Extracted data
┌──
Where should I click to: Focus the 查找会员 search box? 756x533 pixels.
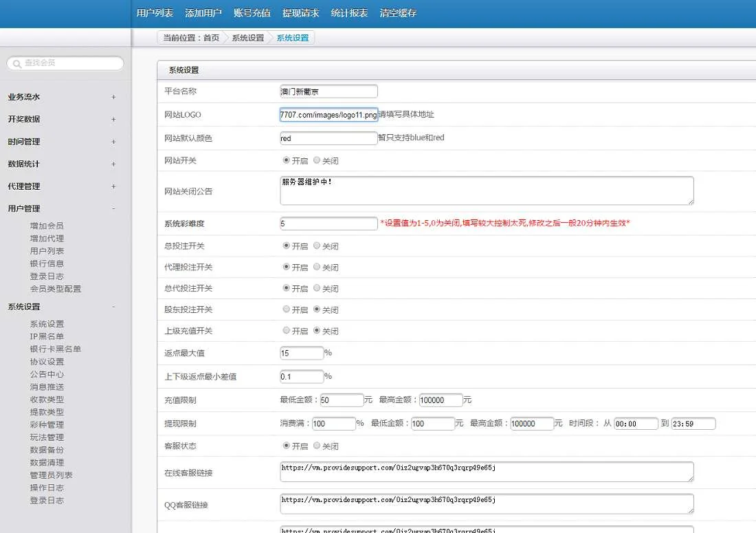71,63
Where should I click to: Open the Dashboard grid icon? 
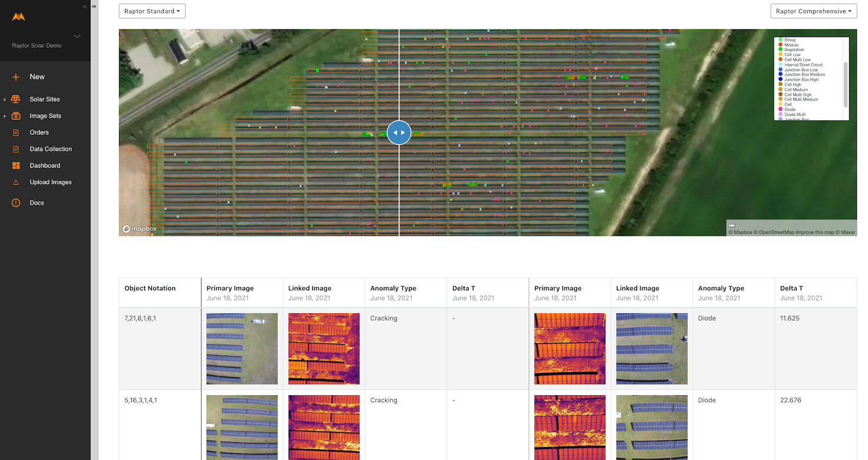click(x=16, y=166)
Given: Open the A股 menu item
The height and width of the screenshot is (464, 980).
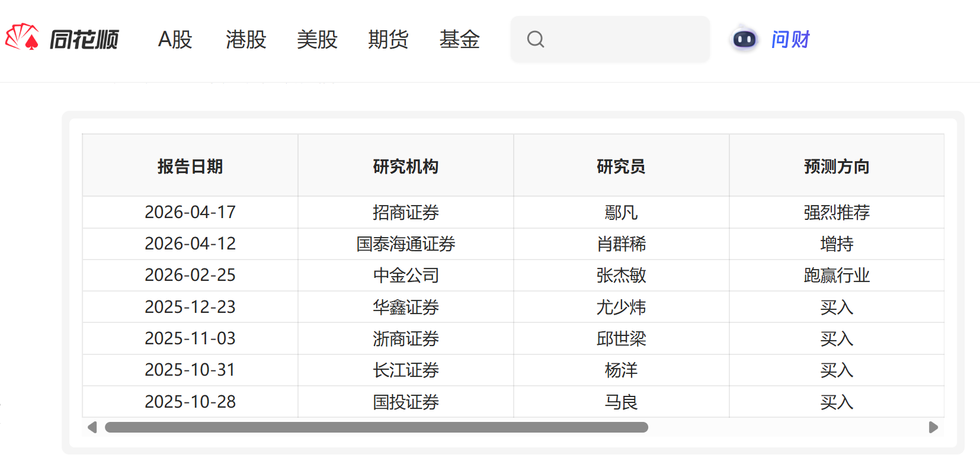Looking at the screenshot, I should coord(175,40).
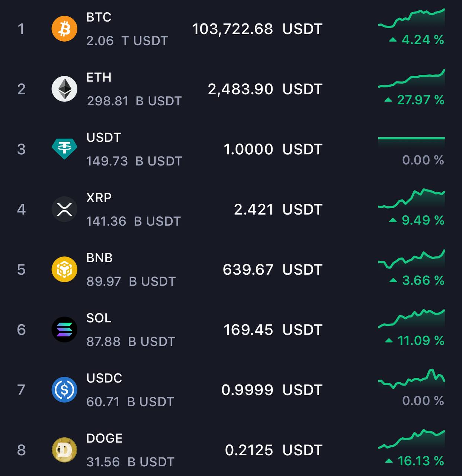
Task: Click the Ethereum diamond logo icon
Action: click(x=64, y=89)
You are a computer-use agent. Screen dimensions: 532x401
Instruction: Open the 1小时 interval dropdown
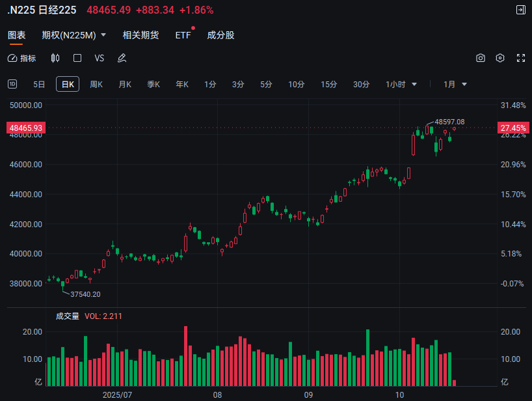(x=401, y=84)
└──
Your assignment
An exact copy of the records above is needed, with the pictures removed.

Worked solution
Where should I click to: Focus the 查找会员 search box? 756x533 pixels.
71,63
Where should I click to: Open the Dashboard grid icon? 
click(x=16, y=166)
Given: Open the A股 menu item
The height and width of the screenshot is (464, 980).
Looking at the screenshot, I should coord(175,40).
Task: Click the Ethereum diamond logo icon
Action: click(x=64, y=89)
You are a computer-use agent. Screen dimensions: 532x401
Instruction: Open the 1小时 interval dropdown
(x=401, y=84)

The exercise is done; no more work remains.